For now, fully vaccinated people should continue to:

  • Take precautions in indoor public settings like wearing a well-fitted mask
  • Wear well-fitted masks when visiting indoors with unvaccinated people who are at increased risk for severe COVID-19 disease or who have an unvaccinated household member who is at increased risk for severe COVID-19 disease
  • Wear well-fitted masks when visiting indoors with unvaccinated people from multiple households
  • Avoid indoor large-sized in-person gatherings
  • Get tested if experiencing COVID-19 symptoms
  • Follow guidance issued by individual employers
  • Follow CDC and health department travel requirements and recommendations

Click here for the full CDC advisory >>

Am I able to visit my person with dementia at their nursing home facility even if I’m not vaccinated?

Revised guidelines from the CDC as of March 10, 2021 are now allowing for “compassionate care visits” to seniors in nursing homes, even if residents have not been vaccinated, in recognition of the physical and emotional toll of isolation. Outdoor visits along with masks and distancing, however, are strongly encouraged to lower the risk of transmission. Contact your person’s care facility to plan your visit in advance.

Click here to read the exact recommendations for visits >>

Common vaccine myths:
Here are some myths you might have heard through word-of-mouth or social media. Using information gathered from the CDC, Harvard Health, San Diego County, and resources from Live Well San Diego, we address some of these claims and explain the science behind them.

Myth #1: COVID-19 vaccines give you COVID-19. There are incidences of people who received the vaccine and then claimed they had COVID-19. It’s important to remember there’s a period of time before full immunity. It is possible these individuals were exposed and asymptomatic prior to their first dose. Or they were exposed during their incubation period which 7-14 days or 2 weeks between doses and after the final dose. Full immunity is not reached until two weeks after your second dose if you’ve received a two-dose vaccine.

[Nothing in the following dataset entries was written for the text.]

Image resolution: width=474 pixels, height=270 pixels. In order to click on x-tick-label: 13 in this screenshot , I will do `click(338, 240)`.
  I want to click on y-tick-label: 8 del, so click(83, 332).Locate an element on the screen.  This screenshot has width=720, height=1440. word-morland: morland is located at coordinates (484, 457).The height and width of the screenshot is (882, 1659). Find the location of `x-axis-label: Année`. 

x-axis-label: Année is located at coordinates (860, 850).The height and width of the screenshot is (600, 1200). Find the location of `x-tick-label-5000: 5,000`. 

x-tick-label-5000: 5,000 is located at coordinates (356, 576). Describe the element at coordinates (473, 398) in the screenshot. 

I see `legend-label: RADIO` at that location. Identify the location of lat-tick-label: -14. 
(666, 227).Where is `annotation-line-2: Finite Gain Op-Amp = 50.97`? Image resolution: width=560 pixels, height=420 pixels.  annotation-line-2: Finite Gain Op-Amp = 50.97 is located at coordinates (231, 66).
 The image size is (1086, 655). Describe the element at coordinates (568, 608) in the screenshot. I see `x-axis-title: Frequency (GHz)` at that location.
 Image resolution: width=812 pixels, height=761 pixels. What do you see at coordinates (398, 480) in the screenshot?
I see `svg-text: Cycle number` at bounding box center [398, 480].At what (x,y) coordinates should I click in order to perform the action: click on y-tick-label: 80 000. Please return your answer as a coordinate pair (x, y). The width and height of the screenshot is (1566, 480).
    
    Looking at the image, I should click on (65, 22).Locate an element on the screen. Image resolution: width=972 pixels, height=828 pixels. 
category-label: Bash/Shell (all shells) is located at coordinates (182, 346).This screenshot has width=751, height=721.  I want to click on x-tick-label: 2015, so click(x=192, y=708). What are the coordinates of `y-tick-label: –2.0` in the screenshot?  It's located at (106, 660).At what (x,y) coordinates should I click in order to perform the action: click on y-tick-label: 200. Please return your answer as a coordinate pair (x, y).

Myth #2: Receiving a COVID-19 vaccine will alter your DNA and emergency use authorized vaccines in the U.S. contain the live virus that causes COVID-19. The goal of a vaccine against a virus-like COVID-19 is to teach the immune system what the virus looks like so the immune system can then attack the virus if it ever enters the body. Pfizer-BioNTech and Moderna are both mRNA (Messenger RNA) vaccines. The vaccines contain the following:

  • Active Ingredients – RNA
  • Lipids – Fatty molecules that form a protective capsule to aid in delivery, and protect RNA
  • Salts – help to buffer the vaccine and stabilize the pH to match the pH of our bodies
  • Sugar – protectant for lipids; keeps fatty molecules from being damaged at extremely cold storage temperatures

How mRNA vaccines work:

  • The scientist-generated mRNA sequence tells our cells to produce a viral protein of a specific structure. This then triggers the immune system to protect itself and produce antibodies if the COVID-19 virus were to enter our bodies.

Pfizer BioNTech and Moderna vaccines relate to RNA not DNA. They contain no live virus like other vaccinations for viruses such as the flu and Polio. These are breakthrough vaccines. These vaccines are safe and effective. They keep you from getting sick. However, science is still working on how well they prevent you from spreading it and how long they protect people.